Between Realms
(text by Anna Longo)
Time is the moving image of eternity. This is how Plato, in the Timaeus, defines time in our world, punctuated by the regular movement of the stars. The cosmos created by the Demiurge is a living organism whose temporal existence is marked by repetitive cycles that animate it like pulsations and breathings. But this transitory world is nothing but the reflection of eternity, of Aion, time that does not itself pass but allows for the existence of our time which does pass. According to the myth narrated in Timaeus, the world was created by a divine artisan, artist, philosopher and scientist: an artist in being able to give a sensitive form to the idea, to give it substance in matter; a philosopher for the speculative capacity to contemplate the ideas, truths abstract and eternal; a scientist for the mathematical rigour of the laws that govern reality and render it intelligible. But in what spacetime does the Demiurge operate? The proposed hypothesis is that the Realm of ΑΘΑΝΑ (ATHΑΝΑ) is the interstitial dimension of creation, the liminal space-time between the a-temporal eternity of Aion and the empirical transience of its image, namely Chronos.
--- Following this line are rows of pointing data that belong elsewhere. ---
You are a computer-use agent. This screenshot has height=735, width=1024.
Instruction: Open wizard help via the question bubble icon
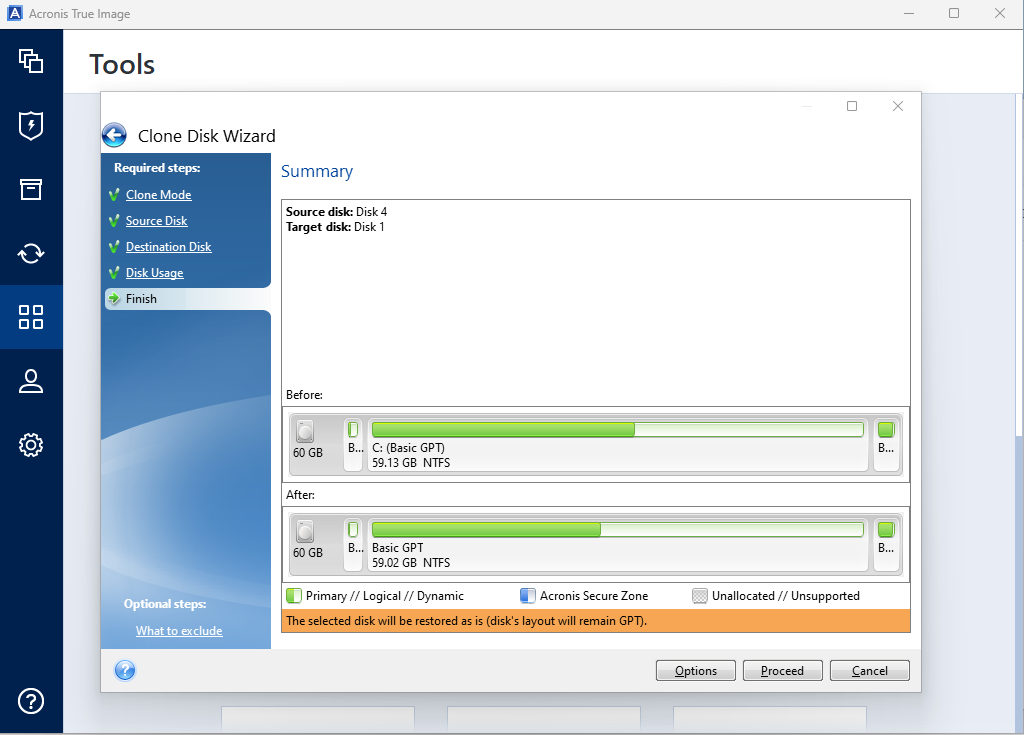click(x=124, y=670)
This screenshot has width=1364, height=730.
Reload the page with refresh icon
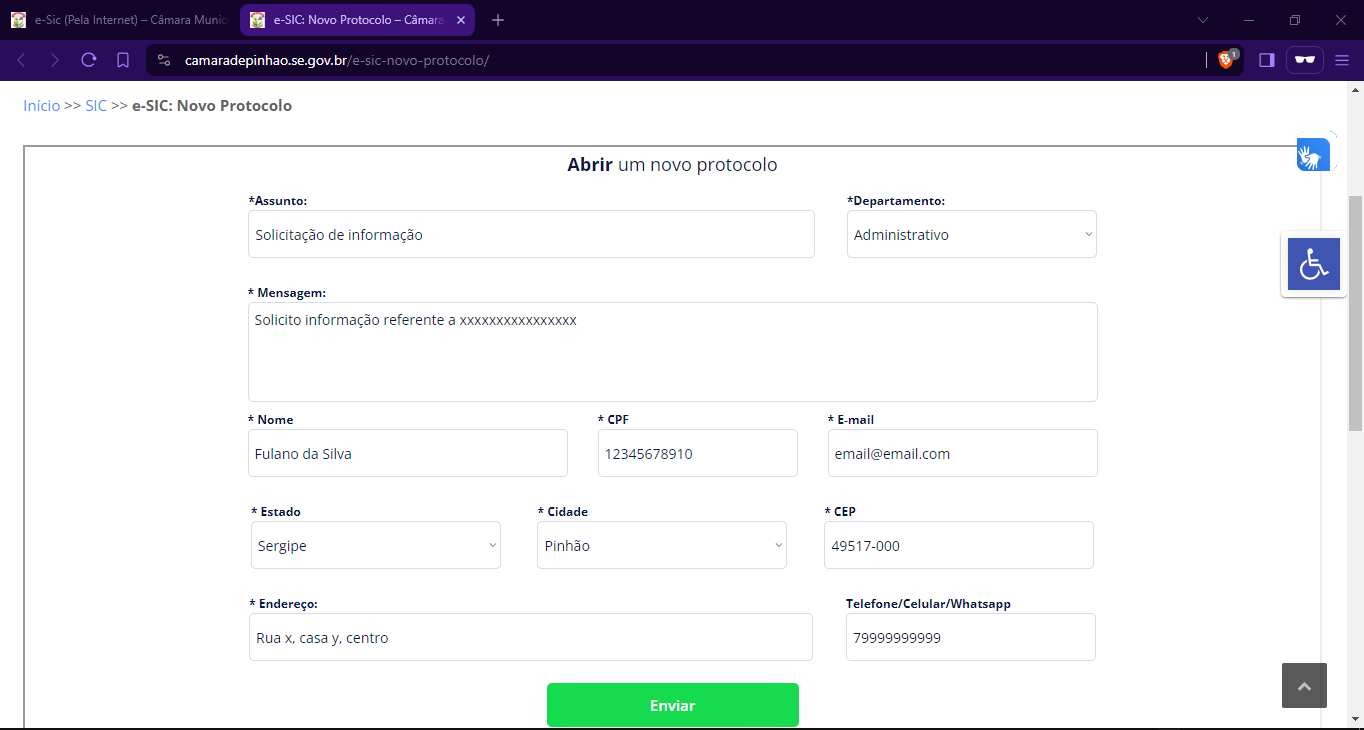(89, 60)
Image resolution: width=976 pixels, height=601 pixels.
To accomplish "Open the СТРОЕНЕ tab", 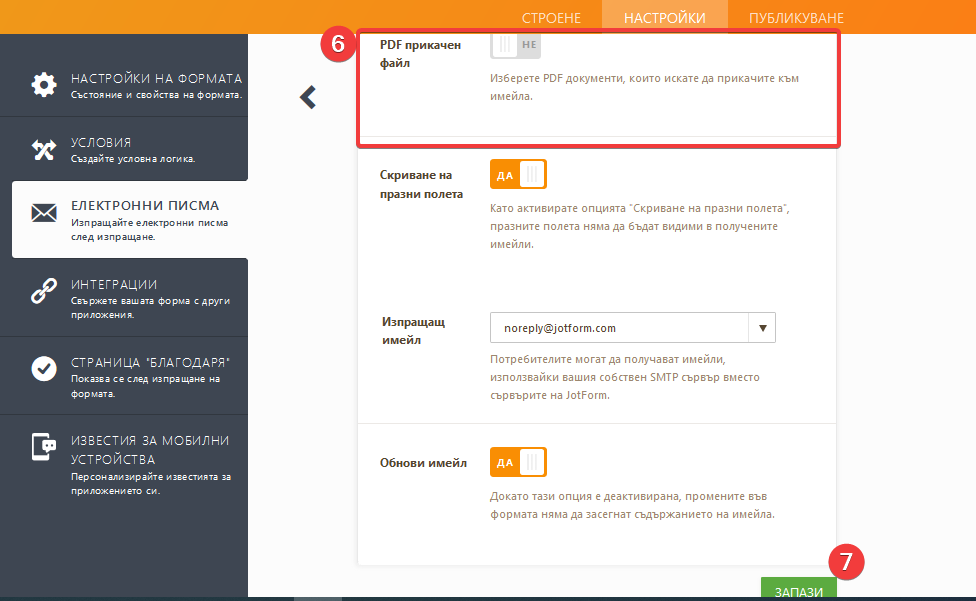I will 551,18.
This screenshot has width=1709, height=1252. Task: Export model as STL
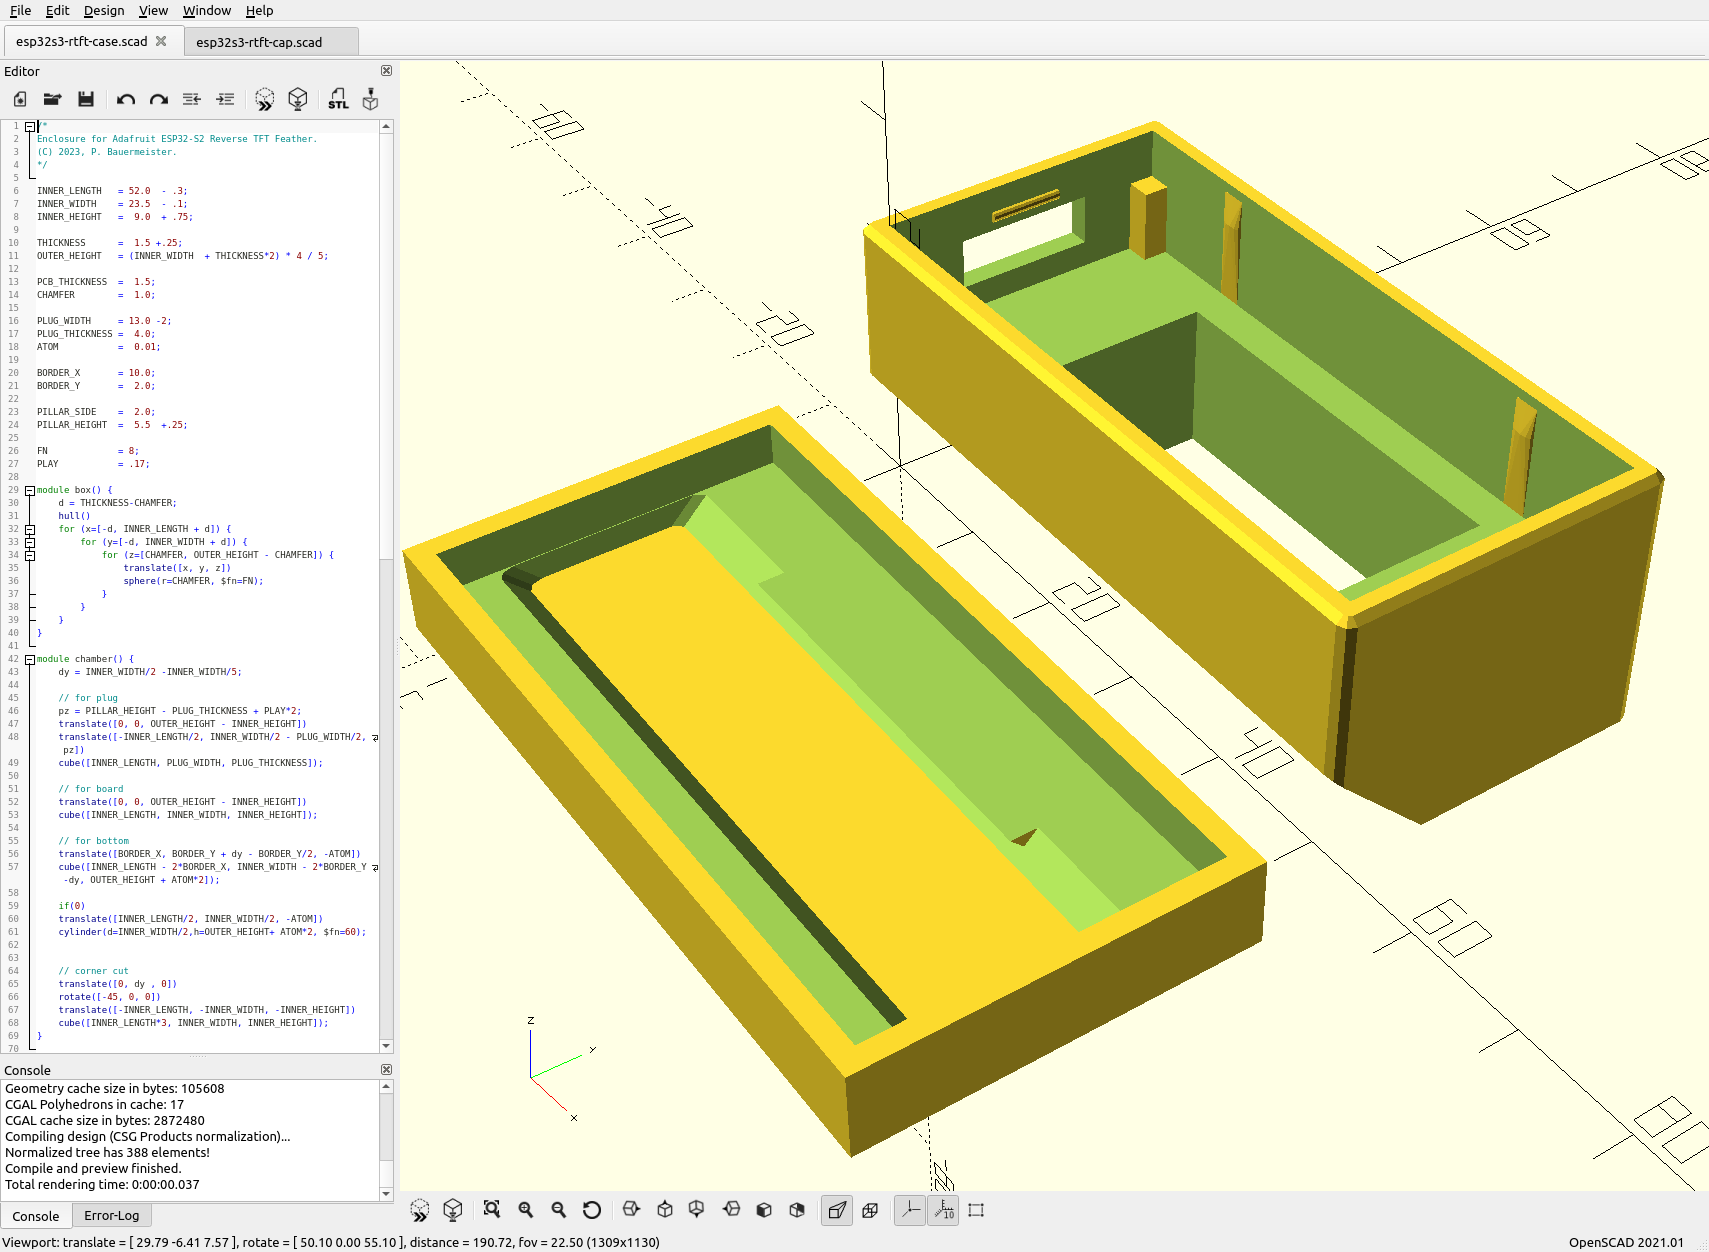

Therefore, as a philosopher, the demiurge accesses the eternal idea and, as a scientist, provides the laws that allow the succession of events to unfold according to a certain necessary order in line with a set mechanism that follows certain rules or laws that ensure its functionality. But it is as an artist that the demiurge has the possibility to choose the perceptible appearance and the rules of the world that are realised as an image of the idea, or in other words which film, of all possible films, will form the most appropriate image of the intuition. In fact, the same idea, as a virtual one, can be embodied to a plurality of worlds, or rather its image can.
In this exhibition therefore, we are offered the point of view of the demiurge’s interstitial dimension, the present between eternity and sequential perception. The works presented, do not reproduce in fact the chronological sequence of their production, as in a retrospective, but the exhibition makes explicit the sense of creation as the production of a moving image of eternity. Contrary to what happens in a retrospective exhibition, that allows us to look into the past according to the incidence of the facts (order of perception), here we access the present which is the condition of creation of each past and, for this reason, the images overlap without respecting a chronological order. From the point of view of the demiurge, to which we find ourselves elevated, the various frames are shown in the simultaneity of the present, a present which is the moment of creation for the entirety of the series, rather than the present of the perception that would last a sensible encounter. The exhibition makes us aware of the fact that our personal history, the sequence of events that we have experienced subjectively and the things we have done, is a series of frames necessarily linked together according to the rules and laws that render it coherent in its totality as in a film, a cosmos which nonetheless, like all other things, does not have in itself any necessity.
ΑΘΑΝΑ therefore, is not a retrospective exhibition but a short-circuit of sorts, thanks to which we can intuitively access the ideal conditions of the exhibition’s creation as a temporal dimension in which we are observers. We are called in fact, to elevate ourselves not only to the perspective of the artist who produces the spacetime of our own perception of the exhibition, but to go further, to look beyond the mirror and see that on the other side eternity is reflected. ΑΘΑΝΑ is the present of creation that makes possible the duration of perception but which also makes us aware that every creative act is, in reality, the production of a moving image of eternity.